The company has run LINPACK benchmarks using Prodigy’s Floating-Point Unit (FPU) on a Field Programmable Gate Array (FPGA). This was achieved by running applications under Linux on the integer part of the processor and uses an IEEE compliant Floating-Point Unit (FPU) to analyse and solve linear equations and linear least-square problems.
The vector unit includes copies of 16 Floating-Point Units (FPUs) and additional shuffle and reduction operations. While there are many instructions to test in a vector unit, the Floating-Point vector operations are the hardest part of a vector unit, and this has now been successfully achieved by Tachyum’s product development team.
LINPACK measures a system’s floating-point computing power by solving a dense system of linear equations to determine performance and it is a widely used benchmark for supercomputers.

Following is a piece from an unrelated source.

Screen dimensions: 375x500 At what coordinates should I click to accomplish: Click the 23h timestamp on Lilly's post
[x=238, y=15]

After successfully reaching this FPU milestone, Tachyum has only four more steps to go before the final netlist of the Prodigy processor chip. The next milestone is running UEFI and boot loaders loading Linux on the FPGA, completing vector-based LINPACK testing with I/O, followed by I/O with virtualization, RAS (Reliability, Availability and Serviceability). Afterwards, Prodigy will be ready for final netlist, followed by tape-out.
Tachyum’s FPU is one of the most advanced in the world and includes FMA, divider, format converter, reciprocal approximator, reciprocal square root approximator and square root approximator. Its FPU is fully IEEE compliant and corner cases have been successfully debugged. In addition to IEEE single and double precision, the Prodigy processor will also support 16-bit Bfloat16 (Brain Floating Point).

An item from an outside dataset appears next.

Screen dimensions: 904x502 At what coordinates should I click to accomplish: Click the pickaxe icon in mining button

The next milestone to be achieved is running vector operations, including mask operations and operations of unaligned vectors. The vectorization in the compiler reaching the production stage and vectorizing compilers and vectorized libraries will be fully available before chip shipments next year.

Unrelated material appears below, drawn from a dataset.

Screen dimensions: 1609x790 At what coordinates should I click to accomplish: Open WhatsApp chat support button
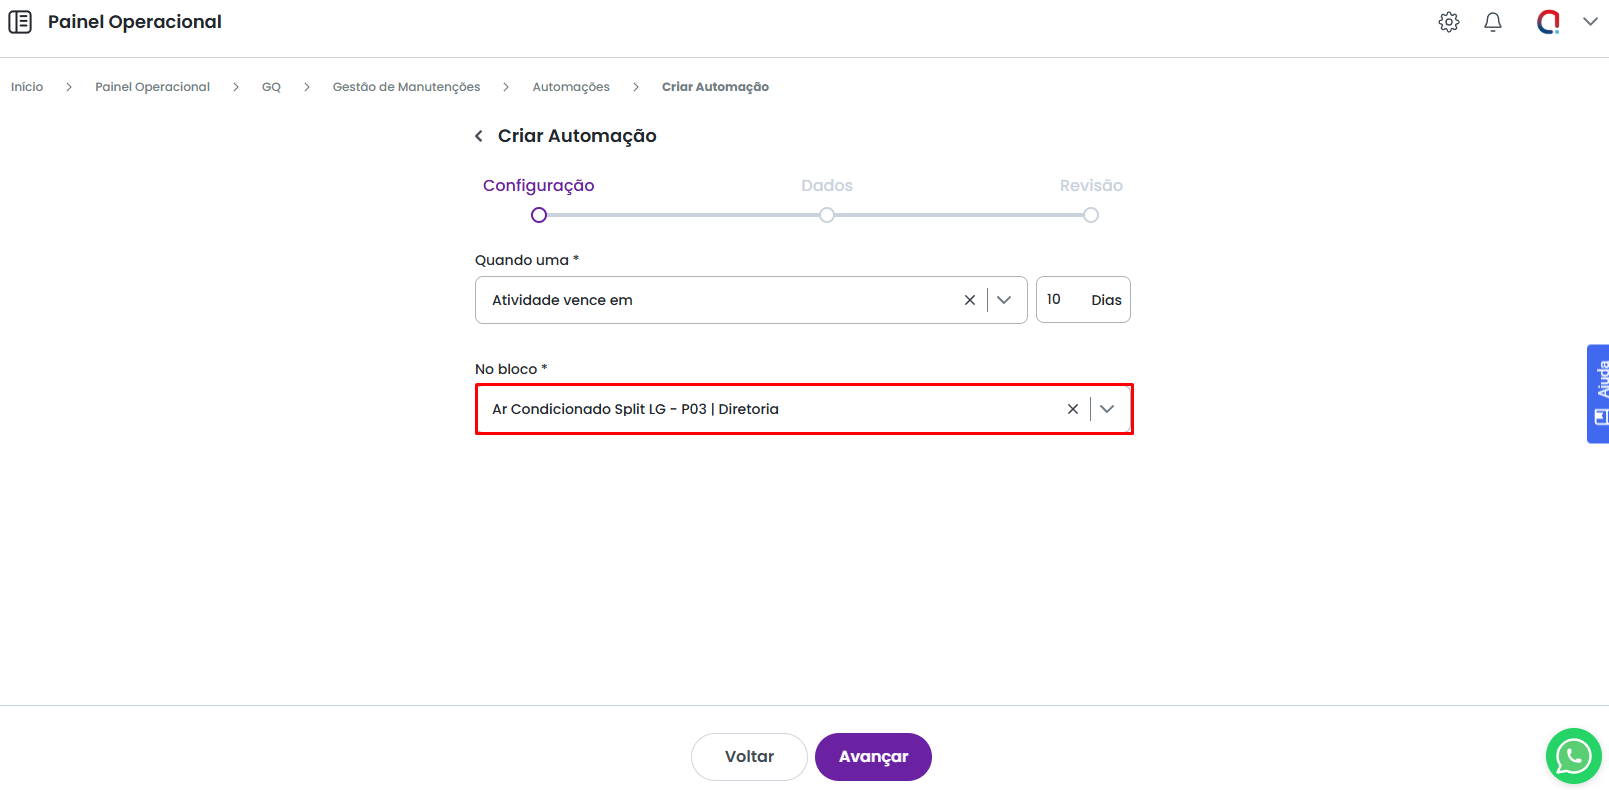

“Despite having to overcome obstacles of replacing IP and EDA tools, our engineering team has risen to the challenge of advancing the Prodigy stack so that we can get to tape-out and production next year,” said Dr. Radoslav Danilak, founder and CEO of Tachyum. “We have taken every opportunity to develop Prodigy as a processor that does not simply meet expectations but exceeds them. Successfully running LINPACK means that we are one step closer to completing our vision of transforming data centres into Universal Computing Centers with Prodigy.”
Prodigy will target data centres and because of its utility for both high-performance and line-of-business applications, Prodigy-powered data centre servers will, according to Tachyum, be able to seamlessly and dynamically switch between workloads, eliminating the need for expensive dedicated AI hardware and dramatically increasing server utilisation.
Prodigy integrates 128 high-performance custom-designed 64-bit compute cores, to deliver up to 4x the performance of the highest-performing x86 processors for cloud workloads, up to 3x that of the highest performing GPU for HPC, and 6x for AI applications.